Open AccessEvaluation of the Drug–Drug Interaction Potential of Acalabrutinib and Its Active Metabolite, ACP ‐5862, Using a Physiologically‐Based Pharmacokinetic Modeling Approach
Author(s) -
Zhou Diansong,
Podoll Terry,
Xu Yan,
Moorthy Ganesh,
Vishwanathan Karthick,
Ware Joseph,
Slatter J. Greg,
AlHuniti Nidal
Publication year - 2019
Publication title -
cpt: pharmacometrics and systems pharmacology
Language(s) - English
Resource type - Journals
SCImago Journal Rank - 1.53
H-Index - 37
ISSN - 2163-8306
DOI - 10.1002/psp4.12408
Subject(s) - physiologically based pharmacokinetic modelling , active metabolite , pharmacology , metabolite , pharmacokinetics , chemistry , drug , drug drug interaction , pharmacodynamics , medicine , biochemistry
Acalabrutinib, a selective, covalent Bruton tyrosine kinase inhibitor, is a CYP 3A substrate and weak CYP 3A/ CYP 2C8 inhibitor.
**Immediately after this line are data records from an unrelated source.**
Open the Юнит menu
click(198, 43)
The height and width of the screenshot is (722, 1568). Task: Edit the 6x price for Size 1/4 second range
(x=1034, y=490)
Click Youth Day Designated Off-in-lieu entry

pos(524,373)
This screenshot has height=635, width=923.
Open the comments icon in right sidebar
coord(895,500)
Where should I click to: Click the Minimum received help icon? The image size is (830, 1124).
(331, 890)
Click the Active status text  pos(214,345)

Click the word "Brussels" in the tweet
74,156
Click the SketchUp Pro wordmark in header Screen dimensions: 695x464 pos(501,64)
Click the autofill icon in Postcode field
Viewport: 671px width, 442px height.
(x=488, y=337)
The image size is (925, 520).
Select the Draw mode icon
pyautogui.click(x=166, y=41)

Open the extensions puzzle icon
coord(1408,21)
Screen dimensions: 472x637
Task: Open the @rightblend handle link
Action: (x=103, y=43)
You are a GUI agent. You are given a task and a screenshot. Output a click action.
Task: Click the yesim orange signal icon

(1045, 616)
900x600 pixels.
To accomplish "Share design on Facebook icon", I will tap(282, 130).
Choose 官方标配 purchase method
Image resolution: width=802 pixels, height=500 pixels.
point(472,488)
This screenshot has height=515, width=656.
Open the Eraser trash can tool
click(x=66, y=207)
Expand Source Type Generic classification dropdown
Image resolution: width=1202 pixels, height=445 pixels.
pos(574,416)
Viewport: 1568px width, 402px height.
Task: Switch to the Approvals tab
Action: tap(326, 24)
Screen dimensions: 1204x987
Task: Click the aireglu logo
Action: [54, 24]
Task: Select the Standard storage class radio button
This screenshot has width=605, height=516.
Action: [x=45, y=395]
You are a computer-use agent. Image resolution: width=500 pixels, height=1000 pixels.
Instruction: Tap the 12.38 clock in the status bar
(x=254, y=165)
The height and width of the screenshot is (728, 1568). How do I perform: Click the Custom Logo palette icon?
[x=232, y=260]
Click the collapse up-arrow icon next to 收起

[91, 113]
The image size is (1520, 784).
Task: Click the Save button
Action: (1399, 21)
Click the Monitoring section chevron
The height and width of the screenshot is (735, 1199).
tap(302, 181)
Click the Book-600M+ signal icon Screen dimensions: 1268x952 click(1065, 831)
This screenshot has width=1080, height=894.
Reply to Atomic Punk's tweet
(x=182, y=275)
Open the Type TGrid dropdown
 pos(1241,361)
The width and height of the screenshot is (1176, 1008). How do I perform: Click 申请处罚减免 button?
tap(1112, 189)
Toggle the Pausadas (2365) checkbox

A physiologically‐based pharmacokinetic (PBPK) model was developed for acalabrutinib and its active metabolite ACP ‐5862 to predict potential drug–drug interactions ( DDIs ). The model indicated acalabrutinib would not perpetrate a CYP 2C8 or CYP 3A DDI with the sensitive CYP substrates rosiglitazone or midazolam, respectively. The model reasonably predicted clinically observed acalabrutinib DDI with the CYP 3A perpetrators itraconazole (4.80‐fold vs. 5.21‐fold observed) and rifampicin (0.21‐fold vs. 0.23‐fold observed). An increase of two to threefold acalabrutinib area under the curve was predicted for coadministration with moderate CYP 3A inhibitors. When both the parent drug and active metabolite (total active components) were considered, the magnitude of the CYP 3A DDI was much less significant. PBPK dosing recommendations for DDIs should consider the magnitude of the parent drug excursion, relative to safe parent drug exposures, along with the excursion of total active components to best enable safe and adequate pharmacodynamic coverage.